# Petikan yang Disediakan
========

Kemacetan di Jalan Jenderal Sudirman belum berkurang signifikan karena area parkir di kawasan itu berlimpah dan tarifnya murah.
Oleh
Ayu Pratiwi
·4 menit baca
JAKARTA, KOMPAS — Sejumlah kalangan masyarakat merasakan kemacetan di kawasan Jalan Jenderal Sudirman, Jakarta, berkurang sejak transportasi massal cepat moda raya terpadu beroperasi akhir Maret 2019. Meskipun perubahan itu dinilai belum signifikan, fenomena tersebut menunjukkan minat masyarakat untuk menggunakan angkutan umum terus meningkat dengan layanan transportasi umum yang terus diperbaiki.
Untuk terus mendorong masyarakat menggunakan angkutan umum, diperlukan kebijakan tegas yang mempersulit masyarakat menggunakan angkutan pribadinya. Selain itu, sistem pembayaran angkutan umum perlu terus diperbaiki agar pengguna merasa lebih hemat ketimbang naik kendaraan pribadi.
Hal itu tampak dalam pengamatan di Jalan Sudirman, Jakarta, Selasa (21/5/2019). Perjalanan menggunakan angkutan umum pun berlangsung lebih singkat daripada biasanya.
Zulkifli (23), petugas keamanan pintu masuk Stasiun MRT Senayan, mengungkapkan, kemacetan lalu lintas dari Bundaran Senayan hingga kawasan Semanggi kini berkurang, terutama saat jam sibuk, yakni pukul 07.00-09.00 dan pukul 17.00-19.00. Sebelum MRT beroperasi, kemacetan saat jam sibuk mengakibatkan kendaraan bermotor hampir tidak bergerak. Kini, kecepatan kendaraan pada jam sibuk sekitar 20 kilometer per jam.

========

# Materi
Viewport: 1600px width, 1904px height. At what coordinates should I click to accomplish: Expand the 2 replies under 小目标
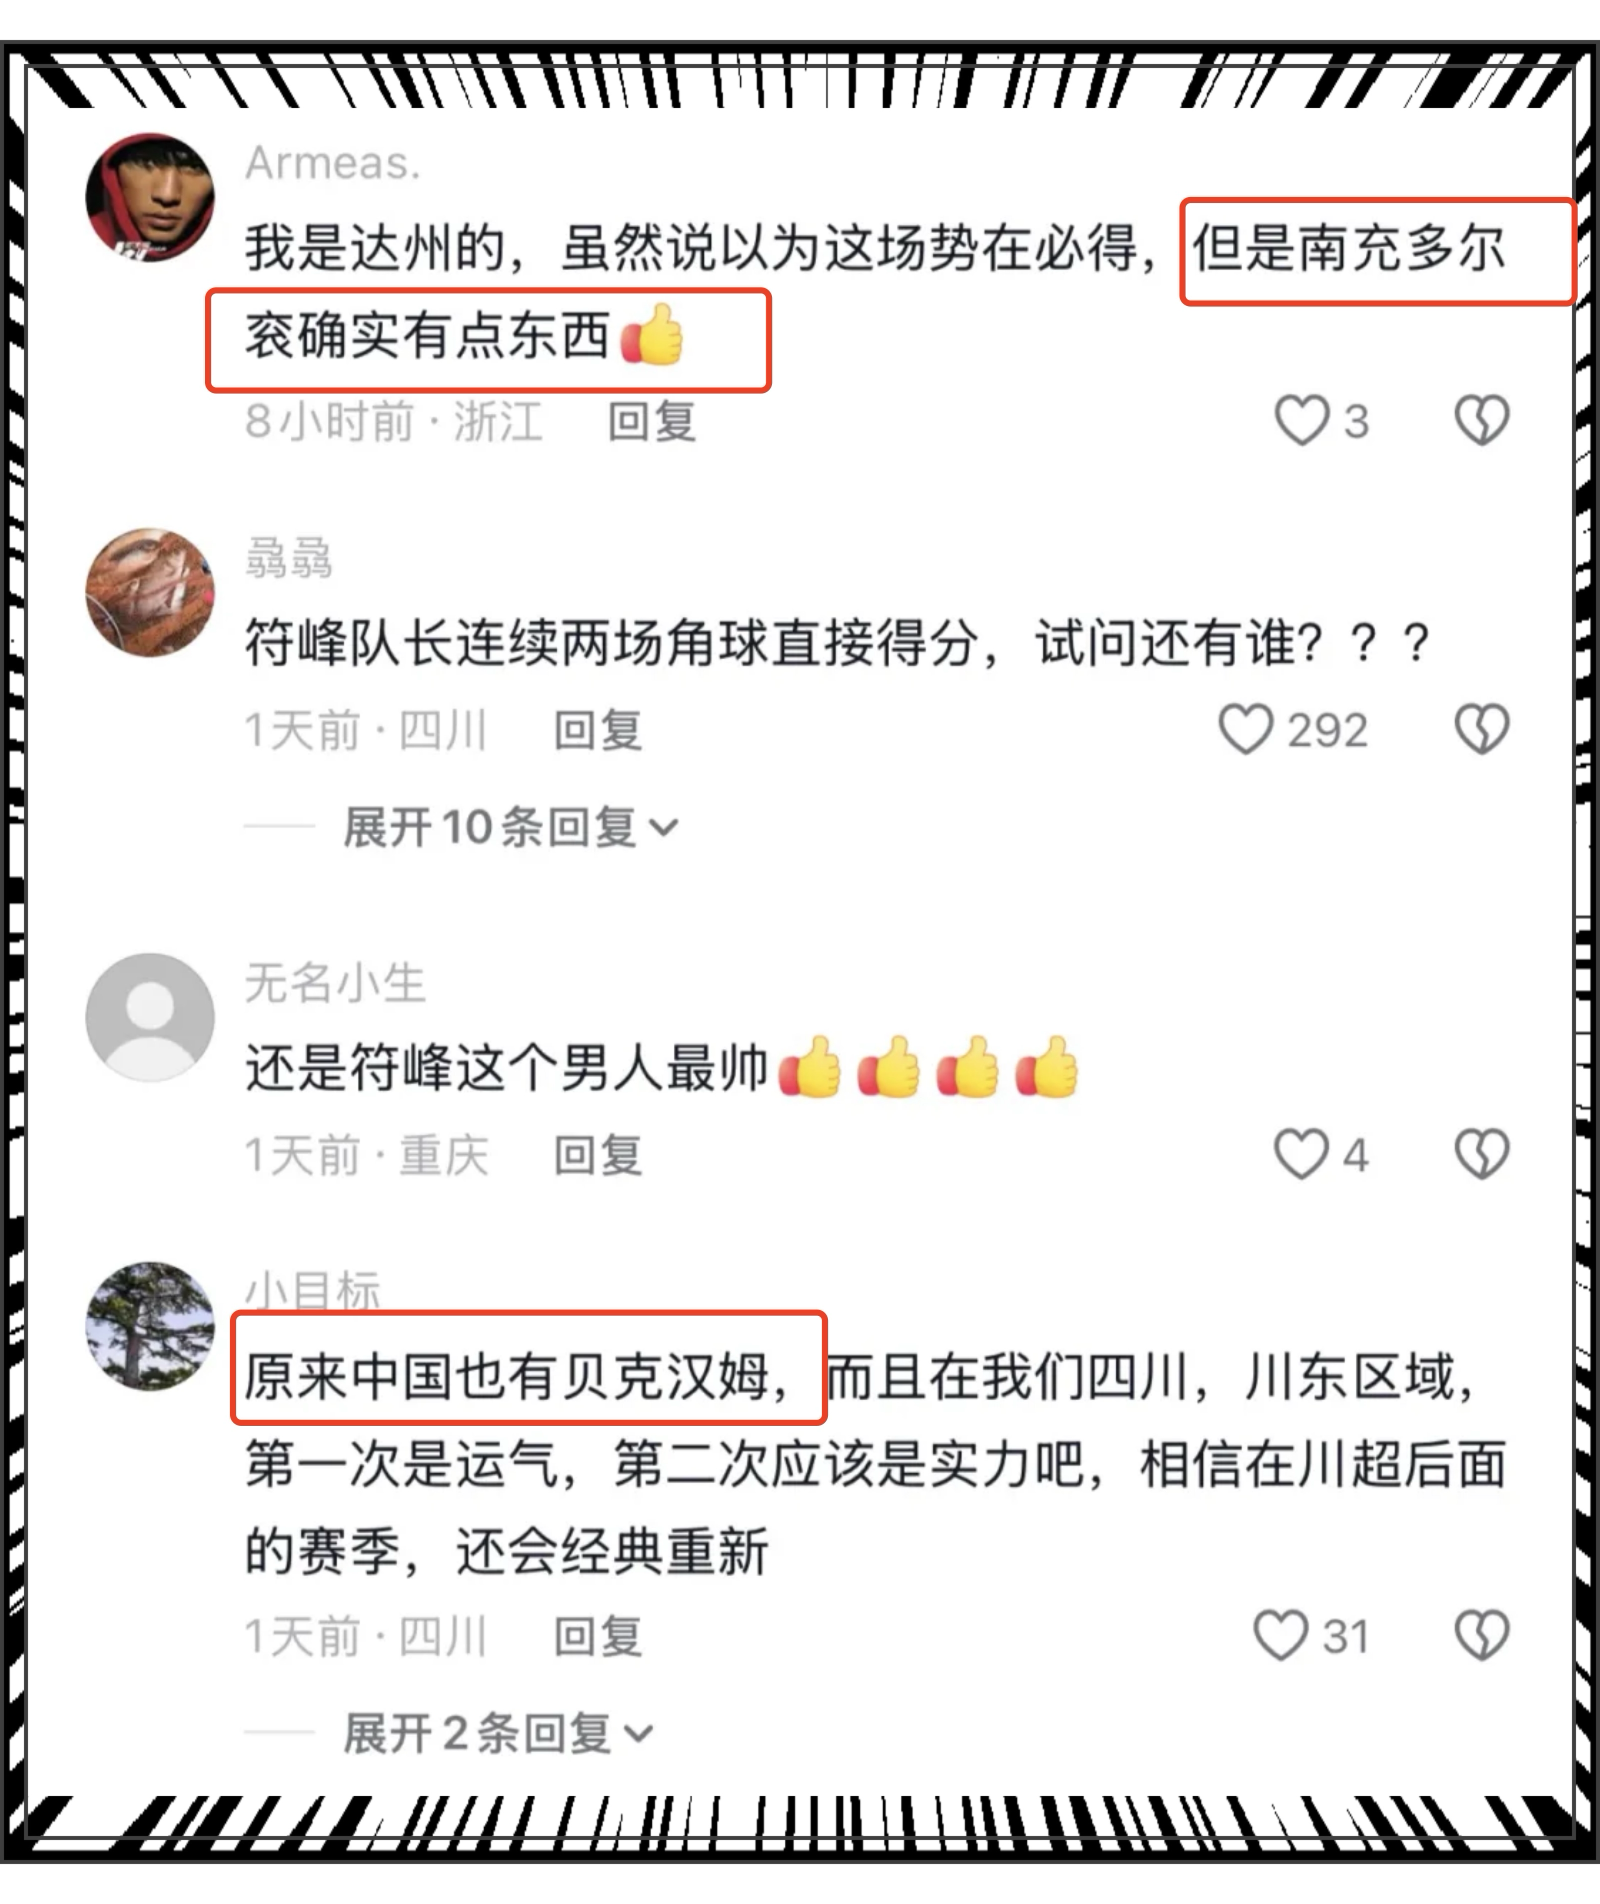pos(498,1733)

========

# Tugas yang Dikerjakan
- A) Tuliskan ulang paragraf dalam petikan yang diawali "Zulkifli (23), petugas keamanan" dalam bentuk daftar butir yang memuat fakta-fakta pokoknya.
- B) Sebutkan semua nama lokasi di Jakarta, baik jalan, stasiun, bundaran, maupun kawasan, yang disebut dalam petikan.

# Jawaban Setiap Tugas
- A)
- Zulkifli (23) adalah petugas keamanan pintu masuk Stasiun MRT Senayan.
- Menurutnya, kemacetan lalu lintas dari Bundaran Senayan hingga kawasan Semanggi kini berkurang, terutama pada jam sibuk, yaitu pukul 07.00-09.00 dan pukul 17.00-19.00.
- Sebelum MRT beroperasi, kendaraan bermotor hampir tidak bergerak pada jam sibuk.
- Kini kecepatan kendaraan pada jam sibuk sekitar 20 kilometer per jam.

- B)
- Jalan Jenderal Sudirman
- Stasiun MRT Senayan
- Bundaran Senayan
- kawasan Semanggi